## The records
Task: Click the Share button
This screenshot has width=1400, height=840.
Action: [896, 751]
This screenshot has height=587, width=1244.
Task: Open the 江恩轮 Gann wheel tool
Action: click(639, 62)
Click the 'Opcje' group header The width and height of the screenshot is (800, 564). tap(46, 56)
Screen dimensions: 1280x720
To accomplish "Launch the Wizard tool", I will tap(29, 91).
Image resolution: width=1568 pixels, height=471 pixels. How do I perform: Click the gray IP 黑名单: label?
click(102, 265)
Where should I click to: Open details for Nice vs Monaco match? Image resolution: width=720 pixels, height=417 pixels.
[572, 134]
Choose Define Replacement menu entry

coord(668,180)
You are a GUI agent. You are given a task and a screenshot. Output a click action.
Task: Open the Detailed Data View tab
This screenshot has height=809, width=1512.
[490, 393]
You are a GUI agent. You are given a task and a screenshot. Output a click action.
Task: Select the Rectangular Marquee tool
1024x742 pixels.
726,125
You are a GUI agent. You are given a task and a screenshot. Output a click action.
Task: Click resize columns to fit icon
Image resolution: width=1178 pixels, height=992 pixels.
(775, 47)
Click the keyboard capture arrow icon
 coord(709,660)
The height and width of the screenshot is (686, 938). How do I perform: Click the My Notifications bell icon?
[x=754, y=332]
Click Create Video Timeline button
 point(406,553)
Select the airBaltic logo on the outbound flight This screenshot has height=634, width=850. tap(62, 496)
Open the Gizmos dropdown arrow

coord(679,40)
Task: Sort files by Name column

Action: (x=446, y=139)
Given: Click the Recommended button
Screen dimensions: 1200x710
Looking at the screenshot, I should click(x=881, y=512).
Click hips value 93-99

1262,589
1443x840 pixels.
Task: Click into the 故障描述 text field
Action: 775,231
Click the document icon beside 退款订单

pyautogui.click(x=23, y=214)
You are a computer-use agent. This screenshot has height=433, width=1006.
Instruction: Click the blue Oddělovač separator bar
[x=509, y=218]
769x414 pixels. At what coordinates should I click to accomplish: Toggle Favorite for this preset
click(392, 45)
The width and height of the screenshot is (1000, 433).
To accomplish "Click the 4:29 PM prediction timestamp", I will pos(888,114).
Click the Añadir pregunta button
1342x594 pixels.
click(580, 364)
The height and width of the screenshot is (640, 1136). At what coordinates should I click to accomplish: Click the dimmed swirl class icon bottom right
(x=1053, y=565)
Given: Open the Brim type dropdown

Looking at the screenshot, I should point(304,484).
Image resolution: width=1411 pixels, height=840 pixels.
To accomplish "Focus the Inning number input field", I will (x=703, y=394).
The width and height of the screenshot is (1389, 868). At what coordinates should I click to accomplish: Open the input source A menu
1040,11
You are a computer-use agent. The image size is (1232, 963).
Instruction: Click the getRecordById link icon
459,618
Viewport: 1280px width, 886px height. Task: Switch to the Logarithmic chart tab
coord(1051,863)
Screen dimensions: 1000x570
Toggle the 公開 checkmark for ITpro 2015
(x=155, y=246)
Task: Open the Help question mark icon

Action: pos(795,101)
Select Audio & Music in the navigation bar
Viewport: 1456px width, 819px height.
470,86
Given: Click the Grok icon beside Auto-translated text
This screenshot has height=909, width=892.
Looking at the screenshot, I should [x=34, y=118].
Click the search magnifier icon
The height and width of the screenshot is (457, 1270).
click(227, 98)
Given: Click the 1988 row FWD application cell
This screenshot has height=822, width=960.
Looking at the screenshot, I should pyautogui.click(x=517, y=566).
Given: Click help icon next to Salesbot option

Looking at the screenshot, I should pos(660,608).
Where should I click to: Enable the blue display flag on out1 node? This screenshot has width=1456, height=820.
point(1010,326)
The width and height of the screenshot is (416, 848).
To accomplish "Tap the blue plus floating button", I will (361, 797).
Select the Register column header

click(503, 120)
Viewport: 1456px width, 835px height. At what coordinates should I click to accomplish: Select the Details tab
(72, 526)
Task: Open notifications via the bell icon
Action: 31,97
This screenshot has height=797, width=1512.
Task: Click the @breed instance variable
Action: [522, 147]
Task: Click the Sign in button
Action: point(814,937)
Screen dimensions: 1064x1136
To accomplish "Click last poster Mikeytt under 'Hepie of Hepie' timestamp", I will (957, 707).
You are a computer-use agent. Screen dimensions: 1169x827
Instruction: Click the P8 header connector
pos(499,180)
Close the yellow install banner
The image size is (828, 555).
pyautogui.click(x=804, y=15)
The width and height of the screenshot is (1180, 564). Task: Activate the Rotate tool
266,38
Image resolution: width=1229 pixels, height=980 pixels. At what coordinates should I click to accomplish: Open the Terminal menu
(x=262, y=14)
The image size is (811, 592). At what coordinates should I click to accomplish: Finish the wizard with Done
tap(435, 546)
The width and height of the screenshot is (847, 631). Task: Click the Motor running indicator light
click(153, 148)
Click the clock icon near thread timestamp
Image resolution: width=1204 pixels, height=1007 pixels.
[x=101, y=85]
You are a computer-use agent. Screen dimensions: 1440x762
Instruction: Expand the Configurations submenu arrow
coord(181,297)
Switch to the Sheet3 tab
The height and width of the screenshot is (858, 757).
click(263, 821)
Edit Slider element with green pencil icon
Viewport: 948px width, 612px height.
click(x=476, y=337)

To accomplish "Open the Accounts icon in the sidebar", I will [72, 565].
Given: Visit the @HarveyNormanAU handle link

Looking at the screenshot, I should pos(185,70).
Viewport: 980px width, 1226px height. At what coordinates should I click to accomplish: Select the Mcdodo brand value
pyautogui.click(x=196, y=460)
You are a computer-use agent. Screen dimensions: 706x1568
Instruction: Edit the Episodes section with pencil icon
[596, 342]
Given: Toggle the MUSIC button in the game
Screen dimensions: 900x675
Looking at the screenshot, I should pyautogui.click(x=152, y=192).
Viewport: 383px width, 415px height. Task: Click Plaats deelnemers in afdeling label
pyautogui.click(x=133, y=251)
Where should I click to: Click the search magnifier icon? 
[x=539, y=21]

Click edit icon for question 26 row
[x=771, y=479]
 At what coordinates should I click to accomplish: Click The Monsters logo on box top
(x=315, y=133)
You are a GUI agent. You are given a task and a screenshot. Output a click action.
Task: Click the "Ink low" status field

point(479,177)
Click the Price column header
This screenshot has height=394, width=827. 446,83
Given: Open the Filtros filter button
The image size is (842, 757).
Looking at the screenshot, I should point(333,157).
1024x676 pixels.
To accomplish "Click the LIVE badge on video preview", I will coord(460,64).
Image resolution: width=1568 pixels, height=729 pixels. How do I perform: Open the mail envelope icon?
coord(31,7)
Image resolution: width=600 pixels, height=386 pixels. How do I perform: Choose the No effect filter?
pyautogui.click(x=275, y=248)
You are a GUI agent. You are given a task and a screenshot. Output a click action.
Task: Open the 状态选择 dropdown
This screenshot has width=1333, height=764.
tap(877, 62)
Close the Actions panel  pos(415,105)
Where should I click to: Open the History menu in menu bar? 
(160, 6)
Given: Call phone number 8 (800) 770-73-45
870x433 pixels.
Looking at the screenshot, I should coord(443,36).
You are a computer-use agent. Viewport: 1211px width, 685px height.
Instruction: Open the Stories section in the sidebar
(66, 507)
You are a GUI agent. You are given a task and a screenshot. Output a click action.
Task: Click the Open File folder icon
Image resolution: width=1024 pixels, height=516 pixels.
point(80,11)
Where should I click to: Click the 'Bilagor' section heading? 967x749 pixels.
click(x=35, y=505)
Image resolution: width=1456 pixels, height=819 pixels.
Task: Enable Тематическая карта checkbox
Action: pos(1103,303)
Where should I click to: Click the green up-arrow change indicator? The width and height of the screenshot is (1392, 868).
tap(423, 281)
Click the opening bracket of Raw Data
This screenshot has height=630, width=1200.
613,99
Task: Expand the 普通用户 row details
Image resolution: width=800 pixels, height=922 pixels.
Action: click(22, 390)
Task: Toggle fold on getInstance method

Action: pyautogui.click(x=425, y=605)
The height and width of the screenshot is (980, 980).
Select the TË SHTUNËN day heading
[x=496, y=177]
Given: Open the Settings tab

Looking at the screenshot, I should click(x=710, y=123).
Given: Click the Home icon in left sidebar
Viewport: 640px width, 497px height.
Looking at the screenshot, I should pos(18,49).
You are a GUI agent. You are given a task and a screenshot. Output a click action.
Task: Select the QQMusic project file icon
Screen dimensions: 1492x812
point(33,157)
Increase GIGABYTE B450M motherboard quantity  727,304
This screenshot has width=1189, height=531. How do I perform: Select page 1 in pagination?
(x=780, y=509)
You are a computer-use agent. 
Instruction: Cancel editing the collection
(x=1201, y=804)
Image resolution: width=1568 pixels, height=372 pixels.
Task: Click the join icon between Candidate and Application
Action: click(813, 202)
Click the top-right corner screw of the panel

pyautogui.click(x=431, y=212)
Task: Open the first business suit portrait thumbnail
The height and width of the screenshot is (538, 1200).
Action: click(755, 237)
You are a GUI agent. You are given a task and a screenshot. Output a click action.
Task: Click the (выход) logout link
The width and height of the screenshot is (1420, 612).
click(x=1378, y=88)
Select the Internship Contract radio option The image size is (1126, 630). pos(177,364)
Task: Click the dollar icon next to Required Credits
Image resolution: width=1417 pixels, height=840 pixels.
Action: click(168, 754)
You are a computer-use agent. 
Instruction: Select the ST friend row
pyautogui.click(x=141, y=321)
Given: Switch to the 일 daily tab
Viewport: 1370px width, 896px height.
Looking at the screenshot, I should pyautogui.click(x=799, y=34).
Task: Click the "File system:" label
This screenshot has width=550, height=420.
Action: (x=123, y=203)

## Task goal
Pull out each line above that contains the string "right", treating uppercase and lowercase as different.

## Exercise response
The height and width of the screenshot is (640, 1136). At what coordinates should I click to accomplish: Click the dimmed swirl class icon bottom right
Click the top-right corner screw of the panel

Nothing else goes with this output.